Miscellaneous formulae for pi • Aymen Hafeez

Infinite products

The $\text{sinc}$ function is defined for $x\neq0$ as

$\text{sinc}(x)=\frac{\sin(x)}{x}$

It can also be expressed as an infinite product:

$\frac{\sin(x)}{x}=\prod_{n=1}^{\infty}\left(1-\frac{x^2}{\pi^2n^2}\right)$

The normalised $\text{sinc}$ function is

$\frac{\sin(\pi x)}{\pi x}=\prod_{n=1}^{\infty}\left(1-\frac{x^2}{n^2}\right)$

See this post on generating $\pi$ using the prime numbers for a short, non-rigorous explanation on expressing functions in this form, or look into the Weierstrass factorisation theorem for a more rigorous explanation on expressing functions in this form. Letting $x=\frac{1}{2}$ gives

\frac{2}{\pi}=\prod_{n=1}^{\infty}\left(1-\frac{1}{4n^2}\right) = \prod_{n=1}^{\infty}\left(\frac{4n^2-1}{4n^2}\right)

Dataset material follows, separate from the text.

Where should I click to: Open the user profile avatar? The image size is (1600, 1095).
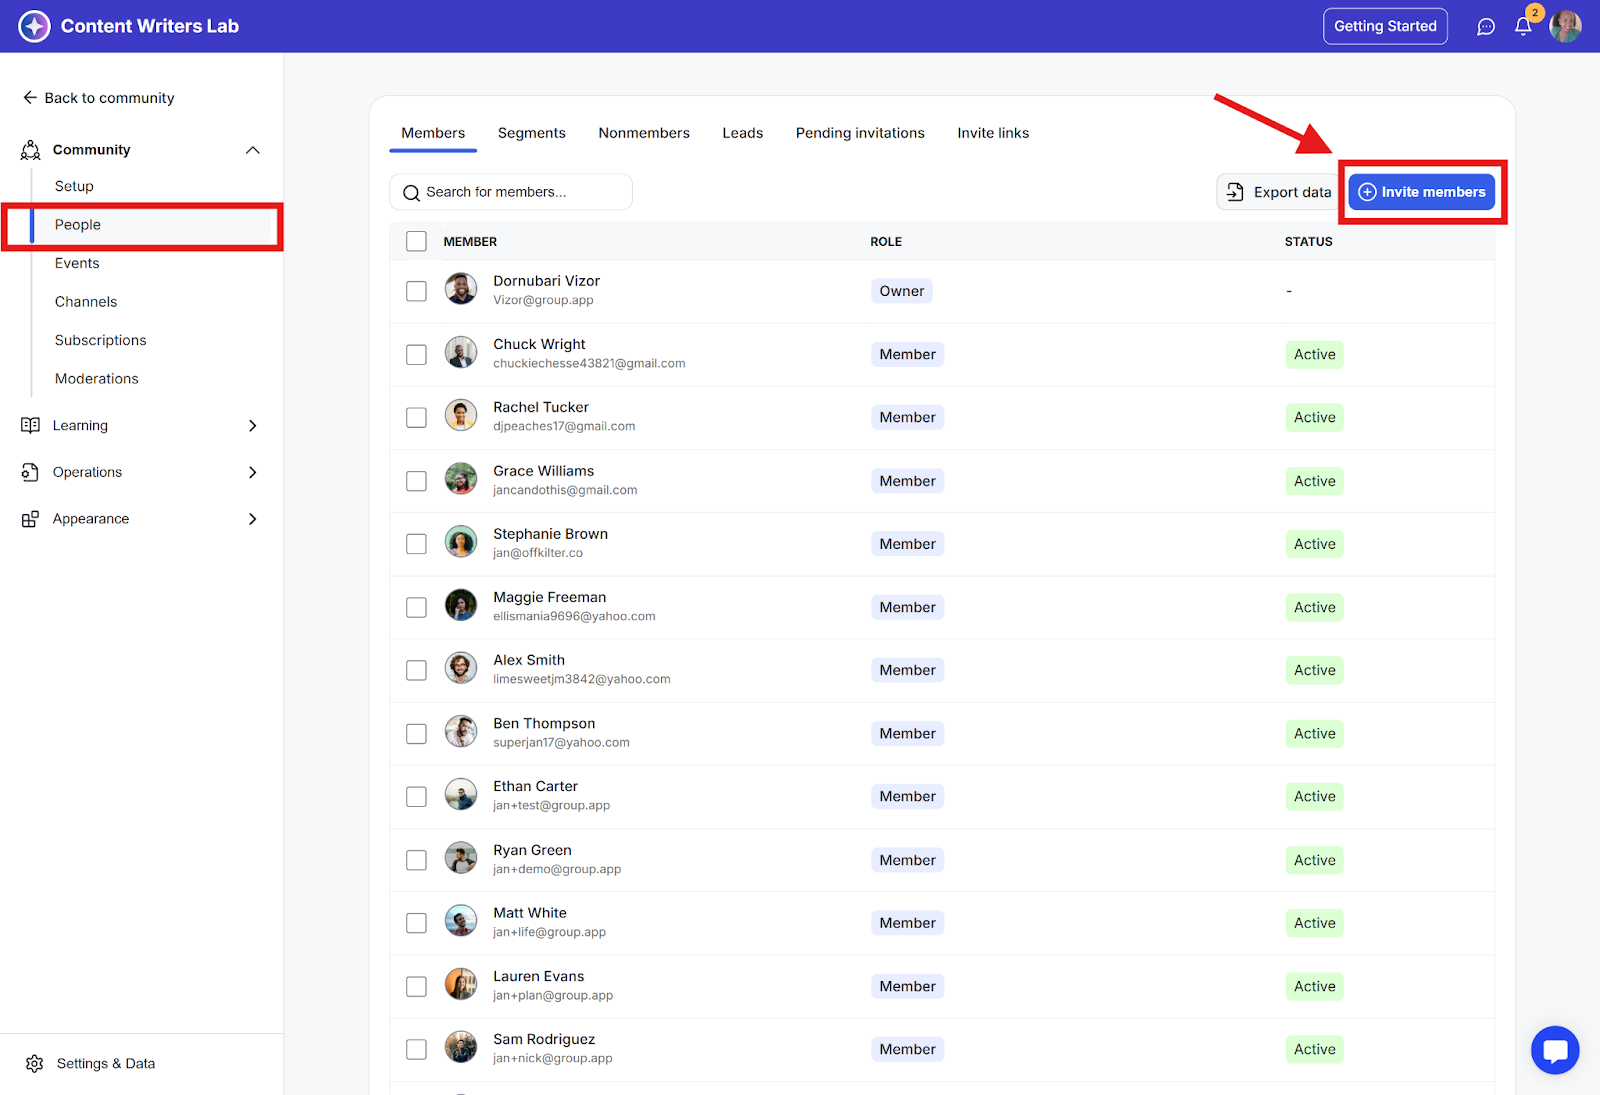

This is Wallis’s formula for $\pi$ . And taking the reciprocal:

$\frac{\pi}{2}=\prod_{n=1}^{\infty}\left(\frac{4n^2}{4n^2-1}\right)$

If instead we let $x=\frac{1}{4}$ we get

\frac{2\sqrt{2}}{\pi}=\prod_{n=1}^{\infty}\left(1-\frac{1}{16n^2}\right) =\prod_{n=1}^{\infty}\left(\frac{16n^2-1}{16n^2}\right)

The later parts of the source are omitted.